La película de estreno que tengo más ganas de ver —incluso más que la nueva versión de Blade Runner, que me han dicho que es buenísima— es Borg-McEnroe. La prensa inglesa no habla demasiado bien pero ya se sabe que la nostalgia puede ser un dulce incluso más tentador que el chocolate.

Björn Borg y John McEnroe me vuelven a los veranos de Sant Hilari, cuando no podía alzar ni una raqueta de tan pequeño como era. Si me pongo a recordar los partidos que jugué me veo entrando muy satisfecho en la sala de televisión del hostal Ripoll con el bastón que el abuelo me había hecho de camino hacia la Font Picant, a golpe de navaja.

Aquel bastón duró mucho. Al cabo del tiempo, cuando el abuelo ya estaba muerto, me maravillaba pensar que me hubiera parecido tan largo. Ni los zapatos ni la ropa me dieron a entender nunca de una manera tan cruda y tan precisa hasta qué punto el tamaño del cuerpo alimenta la imaginación de los niños.

Alguien me mandó callar y el abuelo hizo un gesto, como diciendo, "después te explicaré de qué va eso". El volumen de la televisión estaba alto. El sonido de la pelota y los gemidos de los jugadores reverberando contra el silencio de los espectadores me grabó la escena con tanta fuerza que si pudiera pasar el dedo ahora mismo todavía palparía la cicatriz que me ha dejado en la memoria.

La película gira en torno a la final de Wimbledon de 1980. La historia explota la rivalidad de los dos tenistas, que jugaron partidos dramáticos que no se acababan nunca. Mc Enroe siempre ha dicho que Borg es uno de los pocos compañeros del ramo con los cuales no se ha peleado nunca. Eso no quita que, en los diarios, no representaran dos estilos de genio y, en el fondo, dos mundos antitéticos.

Borg era un sueco pragmático y discreto, aparentemente banal e inofensivo como estas caras de famosos que Andy Warhol estampaba en los tarros de sopas Campbell. Mc Enroe era un quinqui iracundo de Nueva York —del barrio de Queens- que desafiaba la ufanía puritana y pacifista de la izquierda socialdemócrata europea y norteamericana.

Mc Enroe, que todavía es un señor proclive a enfadarse, ha dicho que se ve de lejos que los actores no han jugado al tenis en su vida. La crítica ha lamentado que la película desperdicie al actor que hace el papel del tenista norteamericano y dice que se centra demasiado en la lucha de Borg para conseguir focalizar la fuerza de las pasiones en el dominio de la técnica.

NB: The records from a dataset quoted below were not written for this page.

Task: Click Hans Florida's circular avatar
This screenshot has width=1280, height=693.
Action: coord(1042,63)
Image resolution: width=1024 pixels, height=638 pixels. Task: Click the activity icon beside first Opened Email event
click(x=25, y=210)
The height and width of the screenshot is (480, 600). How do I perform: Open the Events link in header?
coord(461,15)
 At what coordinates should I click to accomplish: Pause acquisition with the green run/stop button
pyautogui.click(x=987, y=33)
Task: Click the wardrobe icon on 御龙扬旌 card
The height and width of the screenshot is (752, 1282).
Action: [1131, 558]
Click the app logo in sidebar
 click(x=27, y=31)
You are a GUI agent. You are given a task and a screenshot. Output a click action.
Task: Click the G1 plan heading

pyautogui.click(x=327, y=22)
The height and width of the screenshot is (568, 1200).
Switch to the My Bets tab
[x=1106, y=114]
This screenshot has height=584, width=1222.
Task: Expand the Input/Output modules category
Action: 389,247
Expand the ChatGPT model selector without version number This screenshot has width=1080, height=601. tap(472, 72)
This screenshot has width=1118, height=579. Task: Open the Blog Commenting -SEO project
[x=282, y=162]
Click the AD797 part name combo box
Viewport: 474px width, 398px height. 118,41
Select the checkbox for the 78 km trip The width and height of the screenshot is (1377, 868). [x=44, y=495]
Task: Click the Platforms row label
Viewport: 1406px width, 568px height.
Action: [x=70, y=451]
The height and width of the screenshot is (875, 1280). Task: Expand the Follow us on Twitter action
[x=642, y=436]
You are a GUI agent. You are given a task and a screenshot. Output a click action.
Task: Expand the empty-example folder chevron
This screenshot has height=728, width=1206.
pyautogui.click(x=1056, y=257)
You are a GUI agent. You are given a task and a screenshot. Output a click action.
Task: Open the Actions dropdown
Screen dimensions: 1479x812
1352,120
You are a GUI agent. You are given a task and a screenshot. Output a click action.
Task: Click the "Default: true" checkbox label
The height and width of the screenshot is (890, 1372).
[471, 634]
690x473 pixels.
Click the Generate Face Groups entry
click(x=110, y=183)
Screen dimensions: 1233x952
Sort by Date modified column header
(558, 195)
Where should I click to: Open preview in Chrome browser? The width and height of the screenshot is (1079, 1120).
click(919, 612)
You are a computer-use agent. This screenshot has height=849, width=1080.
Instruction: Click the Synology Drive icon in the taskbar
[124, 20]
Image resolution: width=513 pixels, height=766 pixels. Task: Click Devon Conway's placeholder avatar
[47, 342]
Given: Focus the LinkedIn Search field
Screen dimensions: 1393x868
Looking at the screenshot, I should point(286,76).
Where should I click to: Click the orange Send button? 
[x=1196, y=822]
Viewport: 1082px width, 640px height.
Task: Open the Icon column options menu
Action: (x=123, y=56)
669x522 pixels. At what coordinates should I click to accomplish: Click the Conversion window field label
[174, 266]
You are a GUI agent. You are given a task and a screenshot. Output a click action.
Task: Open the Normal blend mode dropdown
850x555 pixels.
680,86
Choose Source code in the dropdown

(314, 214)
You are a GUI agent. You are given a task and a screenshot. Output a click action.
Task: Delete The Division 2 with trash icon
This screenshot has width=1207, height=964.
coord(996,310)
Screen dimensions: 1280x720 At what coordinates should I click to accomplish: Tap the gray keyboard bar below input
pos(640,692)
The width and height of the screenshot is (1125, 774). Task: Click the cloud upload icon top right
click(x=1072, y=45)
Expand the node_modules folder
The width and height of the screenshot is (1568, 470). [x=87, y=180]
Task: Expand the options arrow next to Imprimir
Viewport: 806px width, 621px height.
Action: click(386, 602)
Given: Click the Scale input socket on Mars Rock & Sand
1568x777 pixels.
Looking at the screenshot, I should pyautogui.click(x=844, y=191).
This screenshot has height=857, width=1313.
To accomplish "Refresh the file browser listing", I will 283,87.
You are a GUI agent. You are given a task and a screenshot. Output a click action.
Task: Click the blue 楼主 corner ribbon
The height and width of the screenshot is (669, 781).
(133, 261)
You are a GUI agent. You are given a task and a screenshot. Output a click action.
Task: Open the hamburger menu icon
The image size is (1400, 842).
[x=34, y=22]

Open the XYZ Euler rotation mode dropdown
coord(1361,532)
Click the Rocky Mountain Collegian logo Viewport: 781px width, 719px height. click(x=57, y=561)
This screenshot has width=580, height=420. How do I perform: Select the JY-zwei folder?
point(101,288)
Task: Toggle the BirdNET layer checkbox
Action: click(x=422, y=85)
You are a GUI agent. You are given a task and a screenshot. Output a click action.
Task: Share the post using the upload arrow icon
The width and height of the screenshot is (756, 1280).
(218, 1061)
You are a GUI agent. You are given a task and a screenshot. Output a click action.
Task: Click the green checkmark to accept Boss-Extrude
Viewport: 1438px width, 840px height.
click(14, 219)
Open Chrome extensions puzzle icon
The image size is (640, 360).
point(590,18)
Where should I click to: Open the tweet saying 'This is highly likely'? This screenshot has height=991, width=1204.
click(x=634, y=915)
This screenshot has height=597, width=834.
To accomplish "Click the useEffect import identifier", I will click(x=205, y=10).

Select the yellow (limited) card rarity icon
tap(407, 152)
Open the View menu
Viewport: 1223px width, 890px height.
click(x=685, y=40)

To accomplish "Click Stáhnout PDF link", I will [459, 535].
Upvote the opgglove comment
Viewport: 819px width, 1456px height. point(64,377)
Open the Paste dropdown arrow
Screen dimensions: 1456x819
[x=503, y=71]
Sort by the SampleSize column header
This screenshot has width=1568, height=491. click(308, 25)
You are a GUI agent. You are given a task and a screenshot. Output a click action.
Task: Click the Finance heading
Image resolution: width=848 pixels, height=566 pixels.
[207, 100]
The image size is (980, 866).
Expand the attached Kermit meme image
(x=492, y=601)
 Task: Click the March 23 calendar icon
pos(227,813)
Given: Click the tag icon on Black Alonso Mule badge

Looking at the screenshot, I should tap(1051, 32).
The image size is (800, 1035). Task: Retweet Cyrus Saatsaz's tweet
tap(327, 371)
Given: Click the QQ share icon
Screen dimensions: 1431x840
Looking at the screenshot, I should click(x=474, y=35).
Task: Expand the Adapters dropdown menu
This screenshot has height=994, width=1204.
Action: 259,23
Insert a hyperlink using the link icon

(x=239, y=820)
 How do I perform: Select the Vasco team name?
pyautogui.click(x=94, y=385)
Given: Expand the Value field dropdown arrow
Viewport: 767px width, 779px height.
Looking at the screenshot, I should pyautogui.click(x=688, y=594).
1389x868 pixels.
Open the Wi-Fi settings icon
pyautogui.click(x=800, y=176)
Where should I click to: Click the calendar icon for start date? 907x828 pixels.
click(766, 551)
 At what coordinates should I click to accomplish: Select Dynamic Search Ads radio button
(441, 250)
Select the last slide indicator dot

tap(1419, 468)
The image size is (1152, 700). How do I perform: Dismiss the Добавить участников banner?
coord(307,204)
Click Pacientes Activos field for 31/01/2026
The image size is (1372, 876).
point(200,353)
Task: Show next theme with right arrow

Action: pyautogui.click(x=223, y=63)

Hace cuatro años se estrenó un filme parecido, que ficcionaba la rivalidad entre Nikki Lauda y James Hunt, dos pilotos de fórmula 1 que protagonizaron duelos encarnizados en la segunda mitad de los años setenta. Hunt era un dandy inglés, alegre y seductor, que vomitaba antes de subir al coche y después conducía como un loco; Lauda era un austríaco disciplinado y cerebral que revolucionó la mecánica más que la conducción.

La contraposición entre el genio metódico y contenido, que lo filtra todo por la razón, y el genio expresivo y visceral, que fía el talento a la espontaneidad, es más vieja que el ir a pie. En Netflix se puede encontrar un documental de 2015, The best of enemies, que toca el mismo tema a partir de los debates televisivos que protagonizaron Gore Vidal y William F. Buckley.

No sé si el énfasis que el negocio audiovisual pone últimamente en este tipo de rivalidades tan épicas tiene que ver con la decadencia que los valores occidentales sufren en el mundo. El talento necesita competir con el talento para desarrollarse, pero los catalanes sabemos que el esfuerzo que pide toda ambición seria tiende a partir en dos al individuo, a veces hasta romperlo, cuando el contexto se vuelve demasiado sordo y adverso.

A mí, los biopics me gustan, sobre todo cuando ponen de manifiesto el sacrificio y la perseverancia creativa que hace falta para que una sola cosa salga bien. En una sociedad de gente que lo quiere todo y, además, lo quiere todo muy perfecto y sin sudar, este tipo de películas resultan pedagógicas, incluso si no tienen que pasar a la posteridad.